#### [Excerpt to read]

[Start]

- Location of Budapest 15 within Budapest
- Location of Budapest within Hungary
- City: Budapest
- Electorate: 79,937 (2018)
- Major settlements: 18th District

Current constituency
- Created: 2011
- Party: Tisza Party
- Member: Áron Porcher
- Elected: 2026

= Budapest 15th constituency =

Hungarian legislative district

The 15th constituency of Budapest (Budapesti 15. számú országgyűlési egyéni választókerület) is one of the single-member constituencies of the National Assembly, the national legislature of Hungary. The constituency standard abbreviation: Budapest 15. OEVK.

Since 2026, it has been represented by Áron Porcher of the Tisza Party.

==Geography==
The 15th constituency is located in southeastern part of Pest.

[End]

#### [Task instructions]
(a) According to the Budapest 15th constituency article, which party does the constituency's current member represent?
(b) Continue the Budapest 15th constituency article from where it stops.

#### [Data excerpt]
[Start]

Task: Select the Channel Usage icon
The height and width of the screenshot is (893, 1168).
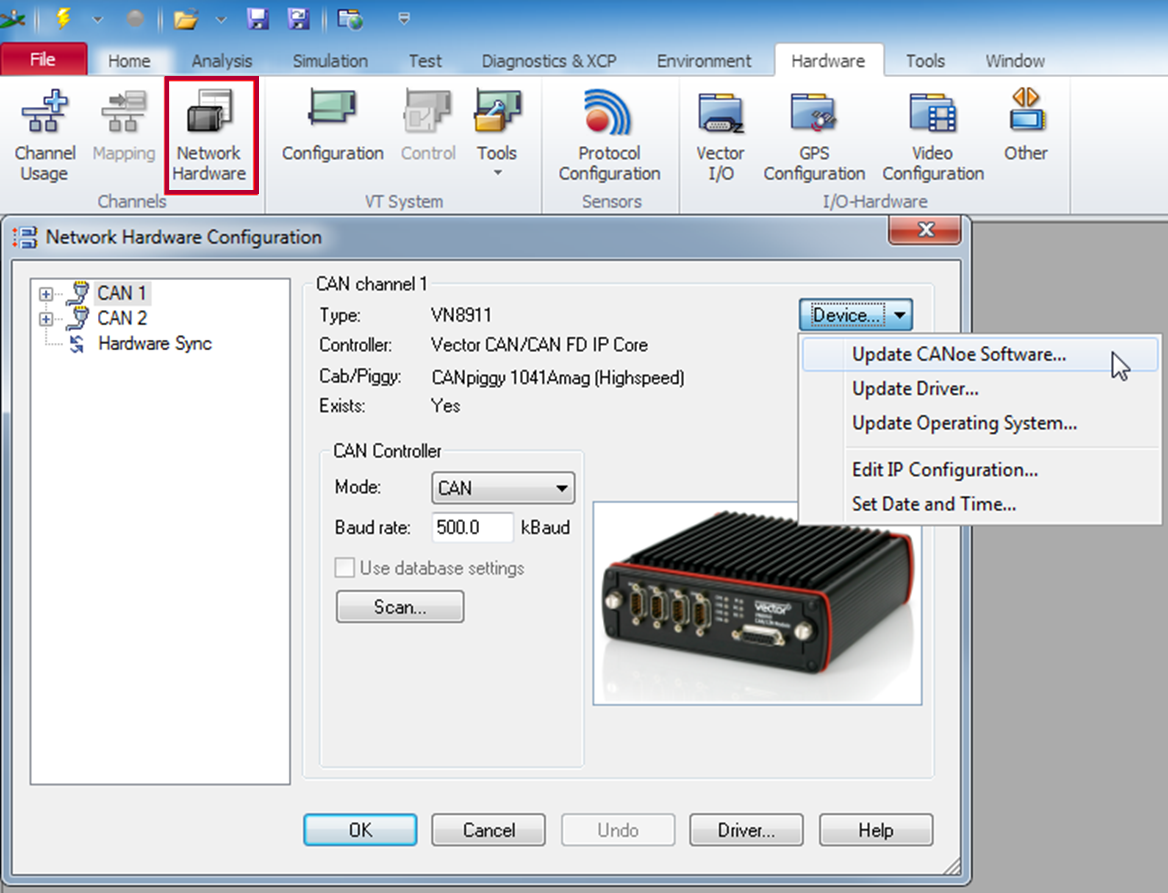Action: point(45,135)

[End]

#### [Response list]
(a) The Tisza Party.

(b)
===List of districts===
The constituency includes the following municipalities:

1. District XVIII.: Full part of the district.

==Members==
The constituency was first represented by László Kucsák of the Fidesz from 2014 to 2018. Ágnes Kunhalmi of the MSZP was elected in 2018. In the 2026 election, Áron Porcher of the Tisza Party was elected representative.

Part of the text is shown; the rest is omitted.